There are places you see in photos and assume the pictures are lying. The Amalfi Coast is not one of them. If anything, the photos undersell it. Pastel houses stacked on cliffs like they were poured from above, lemon groves hanging over the sea, and roads so dramatic you'll grip the seat on every turn — it's all real, and it's all worth it.

We went as a group of three for six days, and in this post I'll walk you through exactly how we planned it, where we ate, what we did, and — because nobody ever tells you this part honestly — what the whole trip actually cost, down to the last espresso.

Planning: When to Go and How Long to Stay

The Amalfi Coast has a short but intense season.
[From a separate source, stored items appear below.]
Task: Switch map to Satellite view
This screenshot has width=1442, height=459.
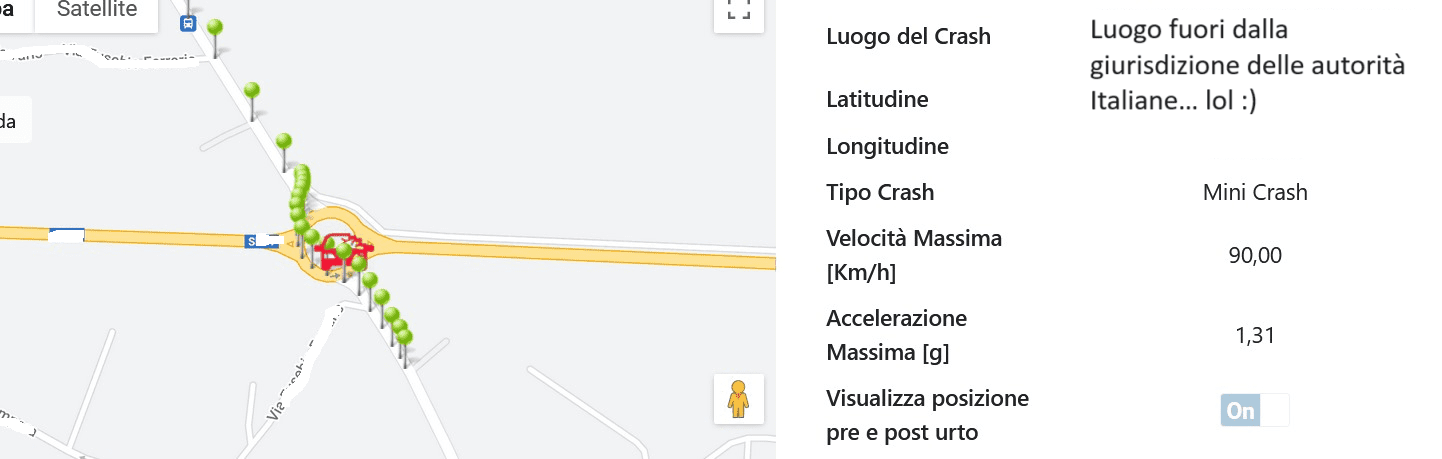Action: coord(97,11)
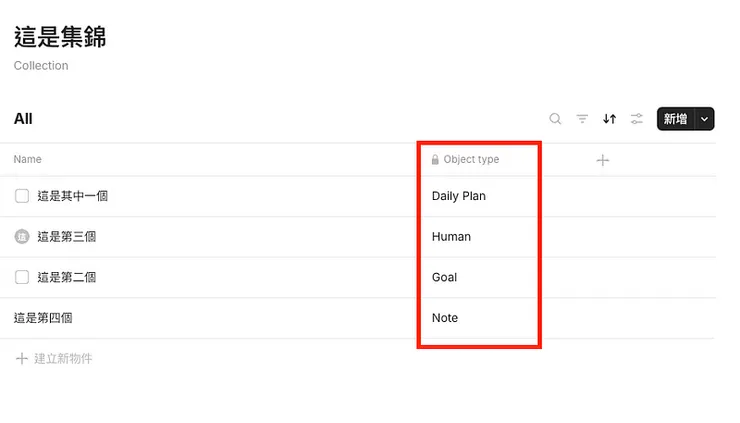The height and width of the screenshot is (423, 740).
Task: Click the Name column header
Action: (28, 160)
July and August are beautiful but brutal — the towns are packed, hotel prices double, and you'll spend more time queuing for buses than looking at the sea. We chose mid-June, and it was close to perfect: warm enough to swim, long evenings, and crowds that were manageable rather than maddening. Late May and September are equally good choices. If you can only travel in peak summer, book everything at least four months ahead and make peace with the crowds.

Six days was the sweet spot for us. You could rush it in four, but the whole point of the Amalfi Coast is to slow down. With six days we covered Positano, Amalfi town, Ravello, a boat day, the famous Path of the Gods hike, and still had lazy mornings with nowhere to be.

One planning decision matters more than all others: where you base yourself. Positano is the postcard, but it's also the most expensive town on the coast and everything is stairs. Amalfi town is central and flatter. We chose Praiano, a quieter village between the two, and it was the best decision of the trip. Prices were noticeably lower, sunsets were arguably better, and both Positano and Amalfi were a short bus or ferry ride away.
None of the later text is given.